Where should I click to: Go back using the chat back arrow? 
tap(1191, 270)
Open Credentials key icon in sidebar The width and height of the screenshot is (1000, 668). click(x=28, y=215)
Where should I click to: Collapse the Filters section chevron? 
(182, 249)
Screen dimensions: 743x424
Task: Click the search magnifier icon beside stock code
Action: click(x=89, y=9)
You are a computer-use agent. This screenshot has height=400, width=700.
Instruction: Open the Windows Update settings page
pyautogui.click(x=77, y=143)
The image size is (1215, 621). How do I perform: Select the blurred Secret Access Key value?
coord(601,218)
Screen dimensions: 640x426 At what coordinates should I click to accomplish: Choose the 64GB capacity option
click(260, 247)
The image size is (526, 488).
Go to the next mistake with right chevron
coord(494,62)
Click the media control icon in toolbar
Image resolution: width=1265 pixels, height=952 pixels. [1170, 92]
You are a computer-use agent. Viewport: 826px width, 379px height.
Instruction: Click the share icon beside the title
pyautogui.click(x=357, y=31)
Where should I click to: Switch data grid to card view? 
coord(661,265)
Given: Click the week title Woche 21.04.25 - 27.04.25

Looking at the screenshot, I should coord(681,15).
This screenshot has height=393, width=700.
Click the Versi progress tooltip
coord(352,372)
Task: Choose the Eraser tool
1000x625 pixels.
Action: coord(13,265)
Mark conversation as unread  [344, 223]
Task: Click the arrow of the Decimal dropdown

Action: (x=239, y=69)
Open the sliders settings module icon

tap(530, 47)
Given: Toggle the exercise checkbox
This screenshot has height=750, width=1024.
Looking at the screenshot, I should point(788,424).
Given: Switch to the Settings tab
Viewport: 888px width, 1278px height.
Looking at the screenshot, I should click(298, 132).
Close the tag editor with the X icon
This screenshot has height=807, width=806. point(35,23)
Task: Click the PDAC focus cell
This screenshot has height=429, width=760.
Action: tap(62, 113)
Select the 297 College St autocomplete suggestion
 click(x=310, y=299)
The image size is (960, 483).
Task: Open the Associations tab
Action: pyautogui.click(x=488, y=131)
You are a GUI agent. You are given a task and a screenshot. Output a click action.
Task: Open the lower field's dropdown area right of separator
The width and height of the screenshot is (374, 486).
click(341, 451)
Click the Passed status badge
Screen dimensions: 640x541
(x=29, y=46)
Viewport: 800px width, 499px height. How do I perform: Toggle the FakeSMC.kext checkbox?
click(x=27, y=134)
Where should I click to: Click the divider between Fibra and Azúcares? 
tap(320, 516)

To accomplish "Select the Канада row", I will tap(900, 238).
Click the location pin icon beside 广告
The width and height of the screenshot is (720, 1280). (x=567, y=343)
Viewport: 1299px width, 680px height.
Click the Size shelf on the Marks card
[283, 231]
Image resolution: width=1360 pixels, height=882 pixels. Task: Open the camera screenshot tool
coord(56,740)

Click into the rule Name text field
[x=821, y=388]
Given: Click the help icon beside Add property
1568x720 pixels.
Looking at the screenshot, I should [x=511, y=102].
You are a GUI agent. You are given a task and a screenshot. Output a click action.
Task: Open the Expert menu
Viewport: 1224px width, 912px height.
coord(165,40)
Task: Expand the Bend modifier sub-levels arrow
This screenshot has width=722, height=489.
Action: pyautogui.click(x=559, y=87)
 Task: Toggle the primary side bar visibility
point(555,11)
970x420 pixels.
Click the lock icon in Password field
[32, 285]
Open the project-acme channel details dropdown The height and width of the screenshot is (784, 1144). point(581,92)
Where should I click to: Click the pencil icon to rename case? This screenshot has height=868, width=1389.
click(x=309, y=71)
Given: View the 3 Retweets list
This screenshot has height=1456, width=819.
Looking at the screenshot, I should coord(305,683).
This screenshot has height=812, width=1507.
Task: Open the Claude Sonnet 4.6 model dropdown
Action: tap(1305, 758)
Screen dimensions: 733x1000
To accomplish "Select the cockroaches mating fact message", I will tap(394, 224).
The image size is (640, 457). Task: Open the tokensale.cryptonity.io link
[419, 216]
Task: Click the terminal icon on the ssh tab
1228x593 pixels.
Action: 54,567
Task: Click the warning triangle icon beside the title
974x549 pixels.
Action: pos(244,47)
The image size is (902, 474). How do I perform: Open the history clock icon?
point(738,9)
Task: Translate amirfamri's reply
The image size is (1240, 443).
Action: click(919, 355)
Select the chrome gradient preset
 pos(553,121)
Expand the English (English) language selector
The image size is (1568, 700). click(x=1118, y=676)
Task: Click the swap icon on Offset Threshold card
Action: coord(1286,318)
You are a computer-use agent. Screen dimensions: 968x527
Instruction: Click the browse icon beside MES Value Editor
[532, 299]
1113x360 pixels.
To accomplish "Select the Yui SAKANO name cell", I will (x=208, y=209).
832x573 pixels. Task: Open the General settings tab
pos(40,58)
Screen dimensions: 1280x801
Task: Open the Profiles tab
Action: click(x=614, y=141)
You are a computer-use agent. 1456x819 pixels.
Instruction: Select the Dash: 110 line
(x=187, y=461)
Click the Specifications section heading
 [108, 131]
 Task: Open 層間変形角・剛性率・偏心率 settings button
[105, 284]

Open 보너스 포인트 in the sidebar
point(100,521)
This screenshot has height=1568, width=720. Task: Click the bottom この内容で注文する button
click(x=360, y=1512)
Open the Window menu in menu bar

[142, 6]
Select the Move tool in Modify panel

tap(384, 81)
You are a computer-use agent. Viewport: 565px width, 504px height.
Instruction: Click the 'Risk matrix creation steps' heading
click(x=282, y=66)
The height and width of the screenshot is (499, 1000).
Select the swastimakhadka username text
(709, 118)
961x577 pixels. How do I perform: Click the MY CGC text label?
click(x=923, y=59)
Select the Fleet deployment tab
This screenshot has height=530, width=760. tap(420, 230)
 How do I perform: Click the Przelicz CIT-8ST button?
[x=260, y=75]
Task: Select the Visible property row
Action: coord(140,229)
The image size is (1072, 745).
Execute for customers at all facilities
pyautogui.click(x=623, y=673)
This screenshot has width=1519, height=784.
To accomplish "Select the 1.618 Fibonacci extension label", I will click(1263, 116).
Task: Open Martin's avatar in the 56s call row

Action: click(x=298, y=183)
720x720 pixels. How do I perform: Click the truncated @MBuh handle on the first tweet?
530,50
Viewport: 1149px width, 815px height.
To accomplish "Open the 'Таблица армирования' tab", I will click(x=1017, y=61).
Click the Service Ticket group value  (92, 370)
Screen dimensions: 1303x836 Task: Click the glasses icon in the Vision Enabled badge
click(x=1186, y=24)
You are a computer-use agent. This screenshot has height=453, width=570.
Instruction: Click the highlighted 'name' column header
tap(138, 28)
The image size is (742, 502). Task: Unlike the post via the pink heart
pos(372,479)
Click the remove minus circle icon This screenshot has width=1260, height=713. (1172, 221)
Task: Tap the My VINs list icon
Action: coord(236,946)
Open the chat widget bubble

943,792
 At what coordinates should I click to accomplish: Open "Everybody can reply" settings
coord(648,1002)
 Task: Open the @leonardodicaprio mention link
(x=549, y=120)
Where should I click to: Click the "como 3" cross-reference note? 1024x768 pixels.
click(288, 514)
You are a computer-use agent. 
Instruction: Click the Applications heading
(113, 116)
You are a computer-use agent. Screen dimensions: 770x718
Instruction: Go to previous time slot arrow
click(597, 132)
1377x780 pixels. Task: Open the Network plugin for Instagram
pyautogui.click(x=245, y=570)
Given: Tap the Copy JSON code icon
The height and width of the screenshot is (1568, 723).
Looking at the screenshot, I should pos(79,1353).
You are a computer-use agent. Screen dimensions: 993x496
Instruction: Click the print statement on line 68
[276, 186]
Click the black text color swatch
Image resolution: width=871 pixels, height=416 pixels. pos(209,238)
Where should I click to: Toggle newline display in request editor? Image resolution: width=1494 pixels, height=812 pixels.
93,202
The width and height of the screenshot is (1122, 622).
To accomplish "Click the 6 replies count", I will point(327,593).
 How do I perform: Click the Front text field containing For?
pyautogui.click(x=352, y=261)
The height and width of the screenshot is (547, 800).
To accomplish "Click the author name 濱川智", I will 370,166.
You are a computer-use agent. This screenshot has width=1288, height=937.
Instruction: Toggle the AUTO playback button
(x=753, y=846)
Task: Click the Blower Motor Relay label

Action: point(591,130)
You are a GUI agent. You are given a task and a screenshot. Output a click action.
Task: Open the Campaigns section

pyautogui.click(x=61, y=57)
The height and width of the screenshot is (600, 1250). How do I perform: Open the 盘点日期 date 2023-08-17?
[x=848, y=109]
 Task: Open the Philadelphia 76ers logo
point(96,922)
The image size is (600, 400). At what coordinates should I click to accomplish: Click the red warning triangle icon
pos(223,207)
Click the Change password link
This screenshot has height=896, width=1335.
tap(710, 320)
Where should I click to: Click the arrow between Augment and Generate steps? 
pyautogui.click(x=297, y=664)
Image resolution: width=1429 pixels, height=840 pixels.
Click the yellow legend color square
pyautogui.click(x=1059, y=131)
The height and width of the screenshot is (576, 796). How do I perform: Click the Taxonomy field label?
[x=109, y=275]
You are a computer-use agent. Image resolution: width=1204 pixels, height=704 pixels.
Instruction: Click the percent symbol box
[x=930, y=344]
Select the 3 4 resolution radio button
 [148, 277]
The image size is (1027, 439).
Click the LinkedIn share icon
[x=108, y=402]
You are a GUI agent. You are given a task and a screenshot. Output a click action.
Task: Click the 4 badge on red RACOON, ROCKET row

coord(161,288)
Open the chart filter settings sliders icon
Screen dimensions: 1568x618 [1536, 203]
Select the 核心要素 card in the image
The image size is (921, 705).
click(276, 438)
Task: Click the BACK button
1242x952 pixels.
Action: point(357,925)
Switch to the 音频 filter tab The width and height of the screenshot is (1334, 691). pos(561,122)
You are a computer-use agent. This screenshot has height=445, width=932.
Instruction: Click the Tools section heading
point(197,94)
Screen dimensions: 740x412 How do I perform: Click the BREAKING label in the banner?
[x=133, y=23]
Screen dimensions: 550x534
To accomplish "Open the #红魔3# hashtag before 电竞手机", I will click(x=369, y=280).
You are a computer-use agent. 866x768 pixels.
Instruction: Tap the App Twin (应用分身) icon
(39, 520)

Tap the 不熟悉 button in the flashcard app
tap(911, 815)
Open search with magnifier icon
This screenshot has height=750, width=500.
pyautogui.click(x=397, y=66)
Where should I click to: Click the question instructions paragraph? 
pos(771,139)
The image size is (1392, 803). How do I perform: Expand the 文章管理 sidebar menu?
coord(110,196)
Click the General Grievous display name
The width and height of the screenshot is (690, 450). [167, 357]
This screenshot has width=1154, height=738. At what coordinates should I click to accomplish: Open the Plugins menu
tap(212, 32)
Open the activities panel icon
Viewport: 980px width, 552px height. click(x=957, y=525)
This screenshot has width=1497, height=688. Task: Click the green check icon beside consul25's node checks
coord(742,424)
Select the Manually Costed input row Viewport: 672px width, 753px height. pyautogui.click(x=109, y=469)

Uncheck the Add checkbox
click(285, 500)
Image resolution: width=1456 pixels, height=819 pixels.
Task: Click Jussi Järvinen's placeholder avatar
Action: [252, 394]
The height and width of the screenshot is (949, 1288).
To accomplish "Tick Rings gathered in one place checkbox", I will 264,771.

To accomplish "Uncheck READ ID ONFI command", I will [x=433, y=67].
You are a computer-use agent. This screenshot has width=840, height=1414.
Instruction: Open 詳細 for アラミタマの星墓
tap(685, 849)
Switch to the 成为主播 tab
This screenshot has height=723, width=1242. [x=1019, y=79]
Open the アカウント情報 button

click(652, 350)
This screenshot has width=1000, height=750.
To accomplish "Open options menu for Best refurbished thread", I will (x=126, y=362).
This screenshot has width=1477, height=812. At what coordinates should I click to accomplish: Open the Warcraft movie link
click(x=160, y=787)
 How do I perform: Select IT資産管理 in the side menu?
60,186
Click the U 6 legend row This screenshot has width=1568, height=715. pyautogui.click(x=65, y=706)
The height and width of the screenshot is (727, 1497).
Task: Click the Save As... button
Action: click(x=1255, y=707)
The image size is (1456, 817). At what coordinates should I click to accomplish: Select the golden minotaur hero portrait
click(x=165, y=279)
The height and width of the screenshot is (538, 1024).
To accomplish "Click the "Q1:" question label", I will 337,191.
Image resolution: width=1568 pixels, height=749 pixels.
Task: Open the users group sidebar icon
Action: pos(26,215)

────────

# [WHAT YOU SHOULD DO]
Return, word for word, the lines of the data above from the line with "Task: Toggle the primary side bar visibility" through the line with "Task: Click the terminal icon on the ssh tab", inclusive.

# [YOUR RESPONSE]
 Task: Toggle the primary side bar visibility
point(555,11)
970x420 pixels.
Click the lock icon in Password field
[32, 285]
Open the project-acme channel details dropdown The height and width of the screenshot is (784, 1144). point(581,92)
Where should I click to: Click the pencil icon to rename case? This screenshot has height=868, width=1389.
click(x=309, y=71)
Given: View the 3 Retweets list
This screenshot has height=1456, width=819.
Looking at the screenshot, I should coord(305,683).
This screenshot has height=812, width=1507.
Task: Open the Claude Sonnet 4.6 model dropdown
Action: tap(1305, 758)
Screen dimensions: 733x1000
To accomplish "Select the cockroaches mating fact message", I will tap(394, 224).
The image size is (640, 457). Task: Open the tokensale.cryptonity.io link
[419, 216]
Task: Click the terminal icon on the ssh tab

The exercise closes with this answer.